▶ _Exercise_
Write out the lines of the listing from the line containing "Open the n8n-api" through the end of the listing, reproducing them exactly.

Items from a dataset:

^^^^

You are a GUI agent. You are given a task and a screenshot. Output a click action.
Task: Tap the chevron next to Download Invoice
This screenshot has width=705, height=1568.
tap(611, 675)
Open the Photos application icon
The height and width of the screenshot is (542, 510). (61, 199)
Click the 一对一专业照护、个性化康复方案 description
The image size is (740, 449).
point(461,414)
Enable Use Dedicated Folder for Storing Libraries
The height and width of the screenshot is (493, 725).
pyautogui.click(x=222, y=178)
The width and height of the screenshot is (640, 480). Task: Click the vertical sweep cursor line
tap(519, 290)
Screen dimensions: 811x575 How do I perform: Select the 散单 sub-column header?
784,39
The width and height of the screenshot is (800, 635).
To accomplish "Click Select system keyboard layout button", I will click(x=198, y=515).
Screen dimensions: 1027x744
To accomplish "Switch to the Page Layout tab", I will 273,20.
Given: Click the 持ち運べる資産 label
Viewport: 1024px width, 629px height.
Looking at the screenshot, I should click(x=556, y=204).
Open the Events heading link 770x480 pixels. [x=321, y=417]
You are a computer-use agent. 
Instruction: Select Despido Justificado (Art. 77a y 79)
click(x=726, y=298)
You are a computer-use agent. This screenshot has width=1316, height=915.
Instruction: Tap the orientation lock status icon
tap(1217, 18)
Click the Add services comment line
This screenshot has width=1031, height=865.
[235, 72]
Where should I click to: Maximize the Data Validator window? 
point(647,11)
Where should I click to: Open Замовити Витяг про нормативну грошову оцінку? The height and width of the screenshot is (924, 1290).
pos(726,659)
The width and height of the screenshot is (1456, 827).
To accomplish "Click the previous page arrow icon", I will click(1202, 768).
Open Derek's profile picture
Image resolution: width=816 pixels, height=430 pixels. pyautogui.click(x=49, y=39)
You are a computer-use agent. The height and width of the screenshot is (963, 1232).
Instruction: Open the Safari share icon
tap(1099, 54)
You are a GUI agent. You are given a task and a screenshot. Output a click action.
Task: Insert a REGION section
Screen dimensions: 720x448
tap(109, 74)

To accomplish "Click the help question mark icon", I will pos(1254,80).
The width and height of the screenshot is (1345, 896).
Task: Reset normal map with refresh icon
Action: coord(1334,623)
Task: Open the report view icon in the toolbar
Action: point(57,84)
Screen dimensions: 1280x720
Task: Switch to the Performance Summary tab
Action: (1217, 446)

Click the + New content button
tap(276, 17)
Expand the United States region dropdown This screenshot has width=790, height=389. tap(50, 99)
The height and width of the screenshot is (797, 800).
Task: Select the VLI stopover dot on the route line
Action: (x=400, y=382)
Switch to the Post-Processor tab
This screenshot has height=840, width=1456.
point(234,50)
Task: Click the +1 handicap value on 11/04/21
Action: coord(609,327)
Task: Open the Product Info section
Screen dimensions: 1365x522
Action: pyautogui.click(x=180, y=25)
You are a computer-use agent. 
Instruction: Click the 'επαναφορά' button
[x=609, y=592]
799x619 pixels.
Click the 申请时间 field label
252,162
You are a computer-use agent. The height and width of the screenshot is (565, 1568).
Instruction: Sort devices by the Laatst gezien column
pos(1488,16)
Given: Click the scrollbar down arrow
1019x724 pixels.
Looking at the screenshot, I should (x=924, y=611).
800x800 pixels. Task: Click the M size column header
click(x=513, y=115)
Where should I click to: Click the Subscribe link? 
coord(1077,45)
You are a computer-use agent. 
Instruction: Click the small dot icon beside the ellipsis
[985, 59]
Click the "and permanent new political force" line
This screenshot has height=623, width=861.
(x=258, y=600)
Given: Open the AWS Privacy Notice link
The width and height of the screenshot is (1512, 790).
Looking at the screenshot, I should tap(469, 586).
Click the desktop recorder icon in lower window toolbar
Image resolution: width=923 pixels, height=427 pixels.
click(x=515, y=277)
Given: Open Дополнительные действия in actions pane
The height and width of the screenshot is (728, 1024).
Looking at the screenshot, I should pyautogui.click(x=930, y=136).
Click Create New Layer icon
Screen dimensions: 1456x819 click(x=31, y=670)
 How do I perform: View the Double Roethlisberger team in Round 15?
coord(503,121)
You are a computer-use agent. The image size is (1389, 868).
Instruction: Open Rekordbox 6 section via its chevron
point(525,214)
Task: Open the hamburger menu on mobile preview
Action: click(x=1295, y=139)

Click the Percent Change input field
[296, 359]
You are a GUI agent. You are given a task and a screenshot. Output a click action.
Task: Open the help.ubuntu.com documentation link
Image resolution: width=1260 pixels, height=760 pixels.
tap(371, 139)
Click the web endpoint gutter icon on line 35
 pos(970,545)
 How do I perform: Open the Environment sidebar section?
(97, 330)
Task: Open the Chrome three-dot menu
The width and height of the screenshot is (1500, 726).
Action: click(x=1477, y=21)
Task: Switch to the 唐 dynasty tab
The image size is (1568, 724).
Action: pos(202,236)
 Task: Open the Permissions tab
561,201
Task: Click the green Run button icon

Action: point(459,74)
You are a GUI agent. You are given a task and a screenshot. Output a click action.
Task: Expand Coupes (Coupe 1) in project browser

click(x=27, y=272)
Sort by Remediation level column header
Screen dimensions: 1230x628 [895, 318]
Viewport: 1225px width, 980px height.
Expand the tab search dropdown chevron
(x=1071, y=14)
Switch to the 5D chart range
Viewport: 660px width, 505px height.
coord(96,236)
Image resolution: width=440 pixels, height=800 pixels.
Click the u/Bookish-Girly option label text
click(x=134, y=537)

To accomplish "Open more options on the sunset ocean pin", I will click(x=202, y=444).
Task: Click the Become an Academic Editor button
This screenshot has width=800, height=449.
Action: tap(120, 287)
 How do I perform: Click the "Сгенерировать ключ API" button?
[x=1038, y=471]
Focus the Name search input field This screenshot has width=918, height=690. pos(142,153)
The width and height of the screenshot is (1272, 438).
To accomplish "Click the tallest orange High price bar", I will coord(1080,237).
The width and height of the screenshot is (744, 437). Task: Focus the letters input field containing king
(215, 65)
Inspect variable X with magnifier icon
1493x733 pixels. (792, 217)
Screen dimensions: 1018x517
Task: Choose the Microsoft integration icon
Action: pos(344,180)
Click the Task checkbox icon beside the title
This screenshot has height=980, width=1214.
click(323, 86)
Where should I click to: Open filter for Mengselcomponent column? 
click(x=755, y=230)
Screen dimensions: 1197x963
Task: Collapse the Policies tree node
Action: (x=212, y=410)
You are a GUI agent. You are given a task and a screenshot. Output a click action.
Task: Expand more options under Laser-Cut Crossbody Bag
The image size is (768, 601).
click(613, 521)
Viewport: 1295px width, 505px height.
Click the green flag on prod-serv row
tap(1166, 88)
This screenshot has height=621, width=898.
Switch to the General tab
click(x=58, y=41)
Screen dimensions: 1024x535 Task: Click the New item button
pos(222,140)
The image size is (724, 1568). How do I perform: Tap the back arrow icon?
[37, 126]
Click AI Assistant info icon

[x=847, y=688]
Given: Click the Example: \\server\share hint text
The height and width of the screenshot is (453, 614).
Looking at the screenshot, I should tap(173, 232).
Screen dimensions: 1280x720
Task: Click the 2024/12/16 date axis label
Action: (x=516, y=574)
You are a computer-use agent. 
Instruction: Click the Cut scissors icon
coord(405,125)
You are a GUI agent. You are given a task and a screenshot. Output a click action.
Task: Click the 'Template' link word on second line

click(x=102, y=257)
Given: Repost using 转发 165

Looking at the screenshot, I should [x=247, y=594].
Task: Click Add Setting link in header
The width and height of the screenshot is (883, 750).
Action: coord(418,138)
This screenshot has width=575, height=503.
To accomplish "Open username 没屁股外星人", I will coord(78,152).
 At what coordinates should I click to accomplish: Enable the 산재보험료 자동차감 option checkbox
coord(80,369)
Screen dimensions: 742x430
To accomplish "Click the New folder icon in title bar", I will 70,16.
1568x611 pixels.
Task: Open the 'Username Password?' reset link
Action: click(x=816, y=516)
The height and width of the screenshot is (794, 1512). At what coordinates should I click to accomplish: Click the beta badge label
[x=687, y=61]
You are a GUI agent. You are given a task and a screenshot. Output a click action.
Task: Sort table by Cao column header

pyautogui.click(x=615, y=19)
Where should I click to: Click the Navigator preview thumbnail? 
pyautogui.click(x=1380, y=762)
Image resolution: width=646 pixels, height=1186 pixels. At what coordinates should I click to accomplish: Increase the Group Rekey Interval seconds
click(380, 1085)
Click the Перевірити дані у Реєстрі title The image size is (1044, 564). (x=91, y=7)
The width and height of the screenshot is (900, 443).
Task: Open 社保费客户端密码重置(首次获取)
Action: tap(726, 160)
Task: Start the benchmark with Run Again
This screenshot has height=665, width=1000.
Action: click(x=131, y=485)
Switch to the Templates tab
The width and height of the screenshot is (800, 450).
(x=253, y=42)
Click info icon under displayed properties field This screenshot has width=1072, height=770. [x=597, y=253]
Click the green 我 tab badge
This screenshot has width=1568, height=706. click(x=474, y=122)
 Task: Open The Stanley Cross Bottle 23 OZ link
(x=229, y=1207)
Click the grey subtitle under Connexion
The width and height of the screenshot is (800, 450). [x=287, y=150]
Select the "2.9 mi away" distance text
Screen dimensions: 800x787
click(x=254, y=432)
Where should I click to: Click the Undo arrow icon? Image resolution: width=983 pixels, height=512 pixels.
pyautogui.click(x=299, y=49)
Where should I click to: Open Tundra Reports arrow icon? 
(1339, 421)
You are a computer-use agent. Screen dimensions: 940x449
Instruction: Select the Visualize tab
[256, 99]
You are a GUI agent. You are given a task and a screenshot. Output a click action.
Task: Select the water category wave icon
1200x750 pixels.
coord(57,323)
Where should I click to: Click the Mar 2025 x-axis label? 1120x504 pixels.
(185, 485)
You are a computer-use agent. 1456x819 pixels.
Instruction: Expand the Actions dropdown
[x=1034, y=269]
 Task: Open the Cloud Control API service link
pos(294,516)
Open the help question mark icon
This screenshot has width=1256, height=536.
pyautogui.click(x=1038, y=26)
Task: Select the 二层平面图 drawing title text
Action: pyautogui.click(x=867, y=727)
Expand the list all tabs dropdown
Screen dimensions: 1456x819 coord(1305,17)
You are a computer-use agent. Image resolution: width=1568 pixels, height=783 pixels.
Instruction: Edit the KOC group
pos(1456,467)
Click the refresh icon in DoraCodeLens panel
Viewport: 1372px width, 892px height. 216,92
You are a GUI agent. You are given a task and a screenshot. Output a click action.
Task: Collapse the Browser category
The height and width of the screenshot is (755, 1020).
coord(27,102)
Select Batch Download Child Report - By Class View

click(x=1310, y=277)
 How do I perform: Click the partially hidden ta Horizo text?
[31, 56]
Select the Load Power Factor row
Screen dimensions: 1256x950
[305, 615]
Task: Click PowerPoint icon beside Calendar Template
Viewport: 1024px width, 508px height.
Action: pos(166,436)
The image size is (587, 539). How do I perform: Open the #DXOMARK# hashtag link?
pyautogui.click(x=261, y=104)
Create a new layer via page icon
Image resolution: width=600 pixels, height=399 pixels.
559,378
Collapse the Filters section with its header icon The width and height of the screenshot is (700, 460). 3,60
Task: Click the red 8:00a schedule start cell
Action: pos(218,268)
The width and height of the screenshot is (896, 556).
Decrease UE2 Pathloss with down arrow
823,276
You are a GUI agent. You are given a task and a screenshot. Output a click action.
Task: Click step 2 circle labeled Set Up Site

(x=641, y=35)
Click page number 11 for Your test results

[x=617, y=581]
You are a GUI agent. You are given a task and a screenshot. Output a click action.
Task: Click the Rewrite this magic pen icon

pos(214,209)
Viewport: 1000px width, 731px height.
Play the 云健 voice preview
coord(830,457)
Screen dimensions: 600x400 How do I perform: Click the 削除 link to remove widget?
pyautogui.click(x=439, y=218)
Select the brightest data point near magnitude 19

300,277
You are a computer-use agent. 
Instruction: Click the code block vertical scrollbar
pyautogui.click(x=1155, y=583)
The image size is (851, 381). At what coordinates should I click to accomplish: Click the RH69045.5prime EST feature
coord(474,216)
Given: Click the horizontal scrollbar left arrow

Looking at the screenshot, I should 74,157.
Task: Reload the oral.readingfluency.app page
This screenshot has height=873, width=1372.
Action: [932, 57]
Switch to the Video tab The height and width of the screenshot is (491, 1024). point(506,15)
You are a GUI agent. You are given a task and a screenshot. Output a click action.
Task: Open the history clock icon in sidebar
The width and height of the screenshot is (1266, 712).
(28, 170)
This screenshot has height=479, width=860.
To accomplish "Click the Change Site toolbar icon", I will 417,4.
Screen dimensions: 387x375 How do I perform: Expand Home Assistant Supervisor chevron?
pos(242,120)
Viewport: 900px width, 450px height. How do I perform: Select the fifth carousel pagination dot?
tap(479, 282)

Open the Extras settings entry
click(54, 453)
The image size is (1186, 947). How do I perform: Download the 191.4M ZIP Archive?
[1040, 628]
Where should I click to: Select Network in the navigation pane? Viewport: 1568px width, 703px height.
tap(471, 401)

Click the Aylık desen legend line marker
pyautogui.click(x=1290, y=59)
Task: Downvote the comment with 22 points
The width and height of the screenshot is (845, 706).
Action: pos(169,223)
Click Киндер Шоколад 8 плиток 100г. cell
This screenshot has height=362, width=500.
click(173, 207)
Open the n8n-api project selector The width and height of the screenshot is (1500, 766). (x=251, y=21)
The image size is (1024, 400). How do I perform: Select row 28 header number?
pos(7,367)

^^^^

▶ _Completed task_
Open the n8n-api project selector The width and height of the screenshot is (1500, 766). (x=251, y=21)
The image size is (1024, 400). How do I perform: Select row 28 header number?
pos(7,367)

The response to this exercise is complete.